Now art must be safe and academic.

This resonates with certain feelings I had about the oddity of human consciousness. Like Schopenhauer describing consciousness as an aberration, I had come to think that it had no function in the great sphere of things: that knowledge had no function beyond our personal immediate and expedient need for it, thus making the world an extension of ourselves.

That consciousness is obsessed with concepts of improvement seems inherent:  a neurosis that might be characterised as madness if it were not that it appears to be the norm. Is it folly not to know, to be fat, not to be creative, not to be competitive, not to improve? Is it not good enough just to be? The Christian obsession seeks out fault and piles agony upon agony. The politics of change, of increased productivity infests our life.  

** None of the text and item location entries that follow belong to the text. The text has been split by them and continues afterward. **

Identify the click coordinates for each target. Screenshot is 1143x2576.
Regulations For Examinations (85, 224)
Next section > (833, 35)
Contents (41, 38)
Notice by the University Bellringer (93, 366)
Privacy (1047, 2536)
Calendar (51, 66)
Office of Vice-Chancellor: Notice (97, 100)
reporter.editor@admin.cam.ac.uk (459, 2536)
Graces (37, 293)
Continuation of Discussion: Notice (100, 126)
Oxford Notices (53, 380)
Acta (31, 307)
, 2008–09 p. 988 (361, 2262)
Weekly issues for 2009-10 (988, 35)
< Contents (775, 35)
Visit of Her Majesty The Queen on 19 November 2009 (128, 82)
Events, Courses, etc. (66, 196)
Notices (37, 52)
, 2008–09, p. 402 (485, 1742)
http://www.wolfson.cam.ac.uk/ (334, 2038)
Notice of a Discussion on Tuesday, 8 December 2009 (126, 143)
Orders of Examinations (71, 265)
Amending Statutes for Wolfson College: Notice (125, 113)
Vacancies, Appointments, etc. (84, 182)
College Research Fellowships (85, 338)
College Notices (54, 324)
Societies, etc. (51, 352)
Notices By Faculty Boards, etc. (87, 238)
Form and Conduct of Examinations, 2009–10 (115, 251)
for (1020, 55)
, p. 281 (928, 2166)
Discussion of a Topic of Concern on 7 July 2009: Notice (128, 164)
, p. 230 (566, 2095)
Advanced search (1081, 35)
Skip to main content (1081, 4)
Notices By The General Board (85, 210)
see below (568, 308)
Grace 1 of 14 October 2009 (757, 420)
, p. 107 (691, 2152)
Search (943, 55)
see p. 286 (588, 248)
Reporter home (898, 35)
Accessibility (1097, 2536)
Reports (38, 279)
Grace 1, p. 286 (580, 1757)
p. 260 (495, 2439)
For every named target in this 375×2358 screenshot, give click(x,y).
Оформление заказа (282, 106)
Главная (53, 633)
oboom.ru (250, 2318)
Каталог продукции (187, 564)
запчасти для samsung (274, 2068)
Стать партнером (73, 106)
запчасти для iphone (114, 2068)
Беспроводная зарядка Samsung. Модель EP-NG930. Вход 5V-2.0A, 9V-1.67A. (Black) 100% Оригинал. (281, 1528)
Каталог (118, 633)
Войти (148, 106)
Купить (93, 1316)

 The work in this show is a natural progression from previous works I have shown concerning the acquisition of knowledge that I characterised as ‘Library Steps’: the need for an expanding archive of all known material and the consequent need for ever more ingenious devices to access this information. This need is currently reduced to typing a few words, if you know what they are, into a little box and pressing the return key. The result is much more information than you can deal with, much of it irrelevant and distracting, limited in its use by our personal limitations of knowledge, focus and desire. The result appears to be a ‘Library of Babel”, to borrow from Jorge Luis Borges.